Sometimes when dealing with performance metrics, there are contradictory signals. For instance, although both are desirable, it is common for efficiency and efficacy to be in opposition. An agent in a call centre can handle lots of calls while at the same time getting few sales; this is especially true if the agent’s main objective is to do lots of calls. This is a highly efficient person albeit unsuccessful in terms of expanding the business. Conversely, another agent by spending a greater amount of time per call might get more sales; this will be the case if the agent’s objective is to gain sales. This person is effective although not necessarily as efficient. This is a straightforward case. In real life, an organization might have the metrics but an incomplete understanding of the dynamics. I recommend the use of an operational simulation to emulate the company’s key operations in terms of its metrics.
Below I present some simulated data from a retailer I invented called “Paranormal-R-Us.” (I apologize if such a retailer exists in real life.) This retailer keeps track of two metrics: 1) the number of people entering the store; and 2) the number of greetings. Each sales associate is required to approach shoppers to say the following: “Greetings, Earthling! Can I offer you a guided tour of our facilities?” Clients seem to prefer being individually led through the store (perhaps for greater privacy) – so they can pose paranormal-type questions and to make purchases. Just recently, somebody bought 8 ounces of cured Yeti meat and half a dozen incisors ostensibly from incubi that inhabit remote islands in the Pacific.
The proprietor, upon seeing the chart below, is shocked by the decline in greetings even as the number of shoppers rises. Although business seems to be doing well, the store is missing out on potential sales.
The analyst for the store points out using the chart below that more customers have been going for a tour of the facilities. Tours takes about 30 minutes; they typically result in the sale of big-ticket items. If all of the greeters are busy giving tours, nobody would be available to greet new visitors to the store. Paranormal-R-Us seems to be a victim of its success.
If we set aside the particulars of the storyline, even if the owner accepts the analyst’s explanation to some extent, there remains a serious management concern. If greeters fail to greet, they are not doing what they are paid to do. The owner who likewise has access to the database fed by the data-loggers points out: although idling time has declined a lot since the store opened, actually there is more than 400 minutes of idle time. Sales associates are literally sometimes just waiting for customers. It is necessary to “convince” the owner that the metrics show a need to hire more employees. She refuses to hire more workers just to see idle times increase! There is a need in this case not so much to win an argument but rather substantiate the dynamics between metrics. It is the kind of situation where an operational simulation can provide useful reference points.

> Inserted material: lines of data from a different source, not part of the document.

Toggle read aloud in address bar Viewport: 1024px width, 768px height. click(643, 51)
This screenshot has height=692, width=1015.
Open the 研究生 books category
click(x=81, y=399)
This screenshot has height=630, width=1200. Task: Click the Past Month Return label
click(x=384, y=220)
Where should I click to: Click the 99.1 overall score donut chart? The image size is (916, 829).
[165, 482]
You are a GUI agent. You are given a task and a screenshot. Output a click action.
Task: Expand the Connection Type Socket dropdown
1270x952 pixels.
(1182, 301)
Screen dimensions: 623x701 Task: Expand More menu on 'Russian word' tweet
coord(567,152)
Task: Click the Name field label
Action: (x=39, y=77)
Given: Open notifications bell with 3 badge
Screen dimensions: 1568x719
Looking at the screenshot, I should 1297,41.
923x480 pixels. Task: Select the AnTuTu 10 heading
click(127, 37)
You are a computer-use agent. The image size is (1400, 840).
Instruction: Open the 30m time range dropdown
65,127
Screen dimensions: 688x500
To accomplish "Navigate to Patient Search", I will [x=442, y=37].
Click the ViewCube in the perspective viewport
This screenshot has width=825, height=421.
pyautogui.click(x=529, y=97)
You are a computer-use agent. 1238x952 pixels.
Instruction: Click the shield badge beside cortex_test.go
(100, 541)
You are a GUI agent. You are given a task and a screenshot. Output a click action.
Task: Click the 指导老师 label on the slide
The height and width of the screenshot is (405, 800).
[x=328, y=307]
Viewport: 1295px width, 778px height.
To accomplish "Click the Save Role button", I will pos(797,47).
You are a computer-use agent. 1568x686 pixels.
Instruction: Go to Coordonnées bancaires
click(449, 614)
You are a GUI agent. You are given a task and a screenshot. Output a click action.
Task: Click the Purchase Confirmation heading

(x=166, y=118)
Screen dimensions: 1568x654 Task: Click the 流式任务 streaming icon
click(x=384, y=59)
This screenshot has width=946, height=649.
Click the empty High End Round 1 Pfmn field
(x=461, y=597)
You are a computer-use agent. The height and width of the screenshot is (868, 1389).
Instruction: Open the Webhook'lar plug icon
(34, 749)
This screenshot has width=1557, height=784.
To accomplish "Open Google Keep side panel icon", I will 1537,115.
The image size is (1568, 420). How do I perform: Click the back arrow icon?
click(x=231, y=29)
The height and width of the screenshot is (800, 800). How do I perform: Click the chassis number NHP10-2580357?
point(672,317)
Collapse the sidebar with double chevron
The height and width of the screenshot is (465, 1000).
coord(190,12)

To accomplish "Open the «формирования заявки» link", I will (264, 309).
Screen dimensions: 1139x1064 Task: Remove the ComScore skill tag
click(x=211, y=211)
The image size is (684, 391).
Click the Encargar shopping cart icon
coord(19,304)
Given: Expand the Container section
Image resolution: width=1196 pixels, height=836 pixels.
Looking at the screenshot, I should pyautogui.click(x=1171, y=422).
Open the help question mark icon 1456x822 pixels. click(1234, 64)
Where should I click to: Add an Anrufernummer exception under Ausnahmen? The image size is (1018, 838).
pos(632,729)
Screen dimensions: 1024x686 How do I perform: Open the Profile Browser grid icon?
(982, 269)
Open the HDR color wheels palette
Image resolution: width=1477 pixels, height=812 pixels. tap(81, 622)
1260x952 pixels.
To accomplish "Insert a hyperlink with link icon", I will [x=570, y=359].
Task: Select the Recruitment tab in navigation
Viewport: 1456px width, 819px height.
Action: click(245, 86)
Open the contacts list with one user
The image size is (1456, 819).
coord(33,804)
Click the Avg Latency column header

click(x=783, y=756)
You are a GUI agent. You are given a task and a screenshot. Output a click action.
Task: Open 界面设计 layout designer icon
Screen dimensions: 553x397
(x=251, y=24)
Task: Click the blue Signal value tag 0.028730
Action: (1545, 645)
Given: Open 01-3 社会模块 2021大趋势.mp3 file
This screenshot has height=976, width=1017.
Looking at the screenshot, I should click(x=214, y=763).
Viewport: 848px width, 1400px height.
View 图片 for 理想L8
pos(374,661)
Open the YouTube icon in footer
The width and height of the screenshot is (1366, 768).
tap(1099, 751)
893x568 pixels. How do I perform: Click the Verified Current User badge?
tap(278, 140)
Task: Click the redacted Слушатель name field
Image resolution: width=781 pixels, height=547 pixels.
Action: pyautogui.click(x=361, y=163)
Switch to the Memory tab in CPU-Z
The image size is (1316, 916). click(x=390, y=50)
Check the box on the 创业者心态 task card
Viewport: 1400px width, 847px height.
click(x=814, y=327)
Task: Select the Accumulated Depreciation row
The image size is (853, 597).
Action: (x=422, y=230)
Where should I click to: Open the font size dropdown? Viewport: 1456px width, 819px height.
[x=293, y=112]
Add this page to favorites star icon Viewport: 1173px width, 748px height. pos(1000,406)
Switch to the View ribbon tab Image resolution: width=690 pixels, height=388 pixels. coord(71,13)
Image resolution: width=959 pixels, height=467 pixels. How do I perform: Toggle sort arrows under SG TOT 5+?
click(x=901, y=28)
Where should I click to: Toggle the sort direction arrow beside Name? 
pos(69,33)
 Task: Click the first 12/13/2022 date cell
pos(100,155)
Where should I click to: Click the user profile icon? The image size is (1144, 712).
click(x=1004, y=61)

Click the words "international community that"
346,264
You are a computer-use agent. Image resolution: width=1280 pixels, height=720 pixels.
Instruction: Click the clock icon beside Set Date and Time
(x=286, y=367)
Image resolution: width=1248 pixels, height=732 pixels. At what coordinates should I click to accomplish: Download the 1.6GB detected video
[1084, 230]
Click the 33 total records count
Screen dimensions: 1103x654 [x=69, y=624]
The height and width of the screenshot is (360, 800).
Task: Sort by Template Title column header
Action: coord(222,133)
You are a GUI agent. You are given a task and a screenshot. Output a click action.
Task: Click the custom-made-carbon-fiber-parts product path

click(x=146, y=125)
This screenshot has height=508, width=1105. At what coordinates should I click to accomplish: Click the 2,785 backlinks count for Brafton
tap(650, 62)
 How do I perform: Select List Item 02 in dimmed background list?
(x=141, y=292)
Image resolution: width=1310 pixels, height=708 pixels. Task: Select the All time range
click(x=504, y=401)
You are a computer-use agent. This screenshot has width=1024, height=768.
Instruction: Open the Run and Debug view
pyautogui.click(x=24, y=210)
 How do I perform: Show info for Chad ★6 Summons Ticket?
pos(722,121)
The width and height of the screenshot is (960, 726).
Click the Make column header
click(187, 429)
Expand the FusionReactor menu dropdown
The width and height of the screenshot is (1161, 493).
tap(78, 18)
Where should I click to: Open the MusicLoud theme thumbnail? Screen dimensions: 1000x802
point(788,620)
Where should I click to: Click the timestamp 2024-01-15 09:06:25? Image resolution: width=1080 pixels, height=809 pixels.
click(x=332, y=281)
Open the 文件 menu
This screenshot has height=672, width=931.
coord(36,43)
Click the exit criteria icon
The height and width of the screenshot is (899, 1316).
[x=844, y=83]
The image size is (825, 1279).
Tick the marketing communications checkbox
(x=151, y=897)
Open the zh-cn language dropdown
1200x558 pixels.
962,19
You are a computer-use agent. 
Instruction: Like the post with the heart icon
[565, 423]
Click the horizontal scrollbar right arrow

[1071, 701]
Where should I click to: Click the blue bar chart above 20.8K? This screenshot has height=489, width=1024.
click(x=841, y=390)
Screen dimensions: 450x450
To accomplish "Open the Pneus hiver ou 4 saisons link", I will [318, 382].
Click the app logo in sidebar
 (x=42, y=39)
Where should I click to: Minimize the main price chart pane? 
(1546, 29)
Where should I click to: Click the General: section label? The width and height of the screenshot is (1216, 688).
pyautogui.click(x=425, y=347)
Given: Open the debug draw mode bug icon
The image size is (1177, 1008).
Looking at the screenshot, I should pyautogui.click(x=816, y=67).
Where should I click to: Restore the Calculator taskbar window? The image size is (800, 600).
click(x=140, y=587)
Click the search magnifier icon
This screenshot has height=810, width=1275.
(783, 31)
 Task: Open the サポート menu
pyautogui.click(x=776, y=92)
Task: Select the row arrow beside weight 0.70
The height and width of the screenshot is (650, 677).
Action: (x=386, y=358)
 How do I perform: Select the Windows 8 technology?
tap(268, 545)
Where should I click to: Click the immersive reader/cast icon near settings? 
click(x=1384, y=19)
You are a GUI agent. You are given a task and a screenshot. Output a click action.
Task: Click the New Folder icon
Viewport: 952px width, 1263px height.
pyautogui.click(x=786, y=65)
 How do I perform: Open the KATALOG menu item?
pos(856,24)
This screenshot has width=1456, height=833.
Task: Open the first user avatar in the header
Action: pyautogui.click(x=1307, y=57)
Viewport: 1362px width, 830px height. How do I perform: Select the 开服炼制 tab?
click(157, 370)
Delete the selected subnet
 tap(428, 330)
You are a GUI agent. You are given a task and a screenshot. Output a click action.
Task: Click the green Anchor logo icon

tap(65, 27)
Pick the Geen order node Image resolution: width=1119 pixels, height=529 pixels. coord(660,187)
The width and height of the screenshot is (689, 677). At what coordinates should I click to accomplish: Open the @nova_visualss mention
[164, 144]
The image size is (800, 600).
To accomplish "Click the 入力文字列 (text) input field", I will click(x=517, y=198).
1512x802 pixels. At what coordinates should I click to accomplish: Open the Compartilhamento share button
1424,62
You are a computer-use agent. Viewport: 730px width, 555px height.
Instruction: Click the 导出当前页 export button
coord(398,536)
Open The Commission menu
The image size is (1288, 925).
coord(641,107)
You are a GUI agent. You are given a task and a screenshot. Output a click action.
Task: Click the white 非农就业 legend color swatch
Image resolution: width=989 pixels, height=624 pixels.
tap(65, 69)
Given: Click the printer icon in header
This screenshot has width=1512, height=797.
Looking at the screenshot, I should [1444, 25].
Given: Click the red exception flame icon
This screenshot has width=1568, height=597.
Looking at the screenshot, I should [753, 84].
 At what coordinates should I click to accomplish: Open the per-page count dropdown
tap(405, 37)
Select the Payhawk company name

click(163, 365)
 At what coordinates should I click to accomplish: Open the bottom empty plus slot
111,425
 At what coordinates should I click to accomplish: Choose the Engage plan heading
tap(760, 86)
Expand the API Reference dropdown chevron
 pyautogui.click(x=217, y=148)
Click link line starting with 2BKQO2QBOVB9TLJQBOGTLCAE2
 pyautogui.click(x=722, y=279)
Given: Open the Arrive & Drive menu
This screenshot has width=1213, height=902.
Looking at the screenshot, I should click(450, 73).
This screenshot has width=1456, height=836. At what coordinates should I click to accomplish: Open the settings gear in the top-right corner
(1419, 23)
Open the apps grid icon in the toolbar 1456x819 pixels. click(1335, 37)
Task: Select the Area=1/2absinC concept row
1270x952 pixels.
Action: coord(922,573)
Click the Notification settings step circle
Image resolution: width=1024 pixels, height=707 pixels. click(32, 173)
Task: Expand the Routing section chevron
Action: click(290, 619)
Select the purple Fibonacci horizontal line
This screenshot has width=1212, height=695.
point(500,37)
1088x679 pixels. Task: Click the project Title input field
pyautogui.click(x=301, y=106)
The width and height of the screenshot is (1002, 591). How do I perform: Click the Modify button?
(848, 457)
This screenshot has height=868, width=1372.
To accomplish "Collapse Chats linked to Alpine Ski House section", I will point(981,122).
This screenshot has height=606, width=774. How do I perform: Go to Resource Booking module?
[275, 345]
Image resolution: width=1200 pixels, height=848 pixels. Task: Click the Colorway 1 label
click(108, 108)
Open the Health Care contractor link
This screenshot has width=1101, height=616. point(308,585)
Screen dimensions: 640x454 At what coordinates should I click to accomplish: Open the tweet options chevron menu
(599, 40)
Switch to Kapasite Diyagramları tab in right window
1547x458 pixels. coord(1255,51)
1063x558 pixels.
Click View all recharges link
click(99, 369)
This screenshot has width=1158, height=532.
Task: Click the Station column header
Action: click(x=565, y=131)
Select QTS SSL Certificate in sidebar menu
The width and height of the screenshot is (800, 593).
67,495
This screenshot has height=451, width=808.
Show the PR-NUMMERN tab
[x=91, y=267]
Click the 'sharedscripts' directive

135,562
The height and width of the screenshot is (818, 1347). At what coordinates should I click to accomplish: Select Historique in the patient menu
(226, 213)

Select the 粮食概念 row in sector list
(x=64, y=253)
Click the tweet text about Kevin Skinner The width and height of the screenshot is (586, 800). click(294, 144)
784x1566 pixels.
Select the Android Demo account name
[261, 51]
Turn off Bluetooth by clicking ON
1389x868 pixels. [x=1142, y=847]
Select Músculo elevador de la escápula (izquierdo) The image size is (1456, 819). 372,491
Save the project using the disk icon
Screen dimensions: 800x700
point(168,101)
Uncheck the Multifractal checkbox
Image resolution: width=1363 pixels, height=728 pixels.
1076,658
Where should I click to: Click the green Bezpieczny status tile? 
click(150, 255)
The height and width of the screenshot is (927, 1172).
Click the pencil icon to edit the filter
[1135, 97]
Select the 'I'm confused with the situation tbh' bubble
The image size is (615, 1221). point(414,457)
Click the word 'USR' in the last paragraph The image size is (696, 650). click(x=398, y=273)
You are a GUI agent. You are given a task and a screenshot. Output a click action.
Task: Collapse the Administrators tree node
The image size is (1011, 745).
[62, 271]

I create an operational simulation whenever I want to mimic the real-life behaviours of an operation. I break the simulation into two components: 1) the operating cycle which covers production for a single day of operations; 2) and the main simulation control which invokes the cycle many times usually with some kind of changing variable. The part that generates the output is associated with the main simulation control. The output stream should therefore be global rather than limited to the individual cycles. I personally feel that simulations are easier to perform using a language that doesn’t follow the code in a fully linear flow – the way various versions of BASIC once did. Similarly, a person should not try to create a simulation by thinking in a fully linear manner – although I certainly appreciate the allure of being linear sometimes. Linearity is a limitation when there are loops and cyclical invocations galore.
The data for the charts on this blog were created using a simulator that I call CC Sim. I wrote the functional code in about an hour in Java. Using this simulation, the outcomes experienced by Paranormal-R-Us would indeed be possible if the “probability of asking for a tour” is increased. According to the simulation, if clients are made more likely to ask for a tour, the greeting rate will start to decline. Moreover, idling would begin to decline. So the position taken by the analyst fits the situation. Some people reading this might say, well this should have been obvious even without a simulation. What then would be the obvious way to resolve the problem? The simulation isn’t just about confirming the nature of a problem but also experimenting with potential solutions.
Conceivably the proprietor of the store might insist that the greeting rate increase; and so it will. However, it is not possible for employees to make use of time that they do not have available. The tour rate might start to decline, which can cause the sale of big-ticket items to also decline. Every organization that has the capacity to gather and analyze operational metrics should consider incorporating simulations – especially since metrics interact with and sometimes contradict each other in production environments. When the dynamics between metrics are unclear or not fully understood, it can be all too easy to turn to gut instincts. It takes great understanding of the business along with extensive exposure to the metrics to build simulations. The data scientist is in an ideal position to assume the role of simulation builder – or conversely be embarrassed by the person whose actionable insights are supported by the augmented reality of realistic simulations.